## Set tasks
1 > In the extract on preparatory registration, which section does the note cite for when the migrated security interest is perfected?
2 > Revise the preparatory registration extract from "Note: However, the" to "(see section 322).", replacing "personal property" with "movable property".
3 > Pick up the extract on preparatory registration of transitional security interests where it stops, and continue it.

Note: However, the migrated security interest in the
personal property is perfected from immediately before the registration
commencement time (see section 322).
124 Section 336
Repeal the section, substitute:
336
Preparatory registration—transitional security interests
Application for preparatory registration
(1) At or after the migration time, and
before the registration commencement time, a person may apply to the Registrar,
in the approved form, for the registration of any of the following:
(a) a financing statement that
describes collateral with respect to a transitional security interest;
(b) a financing statement with respect
to personal property prescribed by regulations made for the purposes of paragraph
148(c);
(c) a financing change statement to
amend a financing statement mentioned in paragraph (a) or (b) that is
registered under this section.
(2) The Registrar may accept an application
made under subsection (1), but only if:
(a) in the case of a financing
statement, or a financing change statement, with respect to a transitional
security interest—the Registrar is satisfied on reasonable grounds that a
transitional security interest will (whether before, at or after the
registration commencement time) be:
(i) attached to the
collateral; and
(ii) held by the applicant;
and
(b) in any case—in the Registrar’s
opinion, it is operationally practicable for the Registrar to register the
financing statement, or financing change statement, before the registration
commencement time.

## Supplied material
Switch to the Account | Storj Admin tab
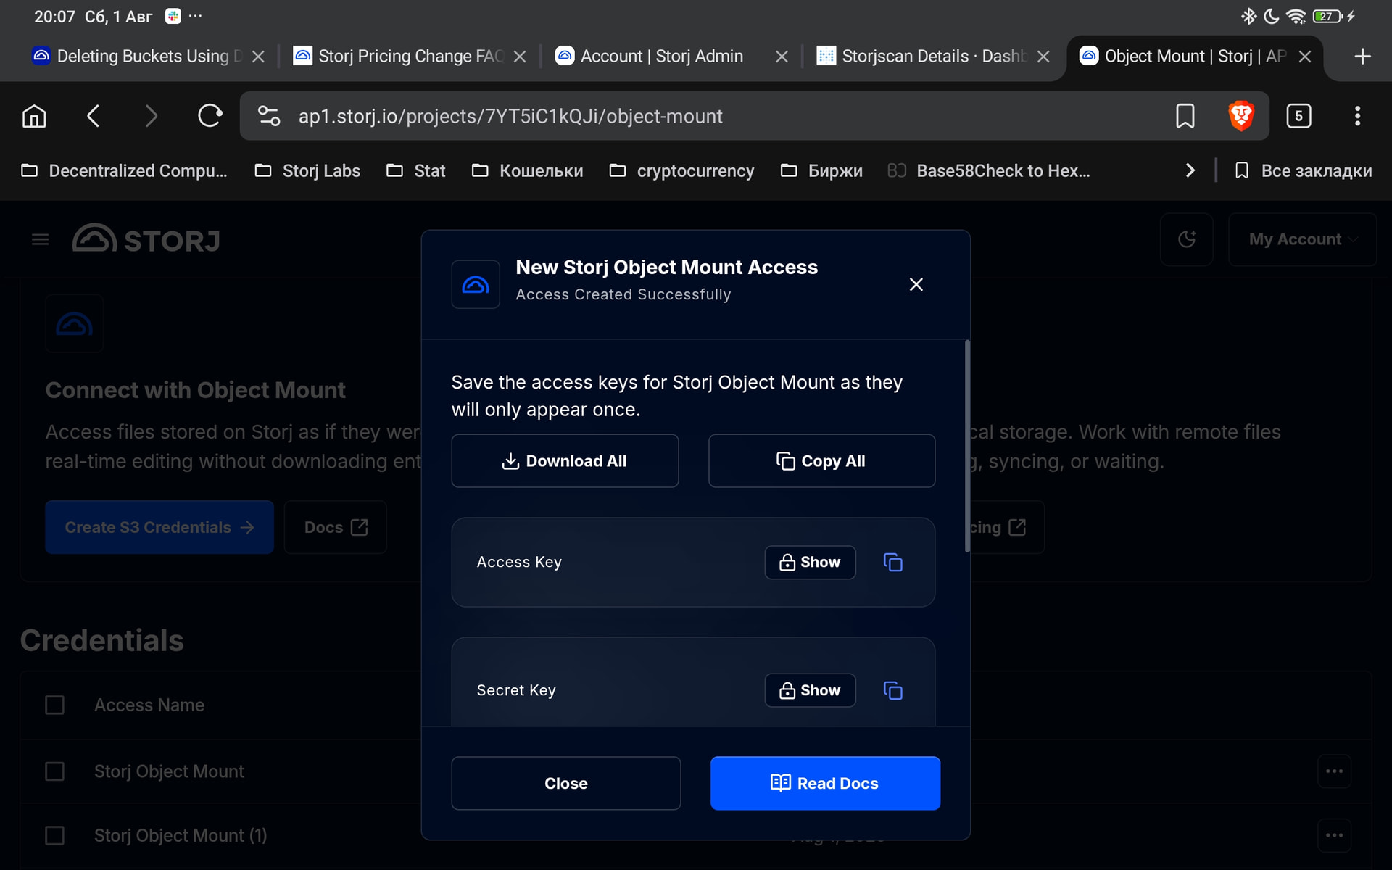 pos(661,57)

## Answers to the exercise
1 > Section 322.

2 >
Note: However, the migrated security interest in the
movable property is perfected from immediately before the registration
commencement time (see section 322).

3 >
Registration
(3) If the Registrar accepts the application
for registration, the Registrar may register the financing statement (or
financing change statement), in accordance with the application, before the
registration commencement time.
Note: The Registrar must give a verification
statement to a secured party affected by the registration.
(4) A registration under this section with
respect to a transitional security interest must disclose that the collateral
is covered by a transitional security agreement.
(5) In the case of a registration with
respect to a transitional security interest, the registration time for
the collateral is the registration commencement time.
Note: However, a transitional security interest in
the personal property arising under the agreement is perfected from immediately
before the registration commencement time, no matter whether the security
interest arises before, at or after that time (see section 322).
(6) Chapter 5 (registration) applies in
relation to an application for registration under this section, and to such a
registration, subject to this section.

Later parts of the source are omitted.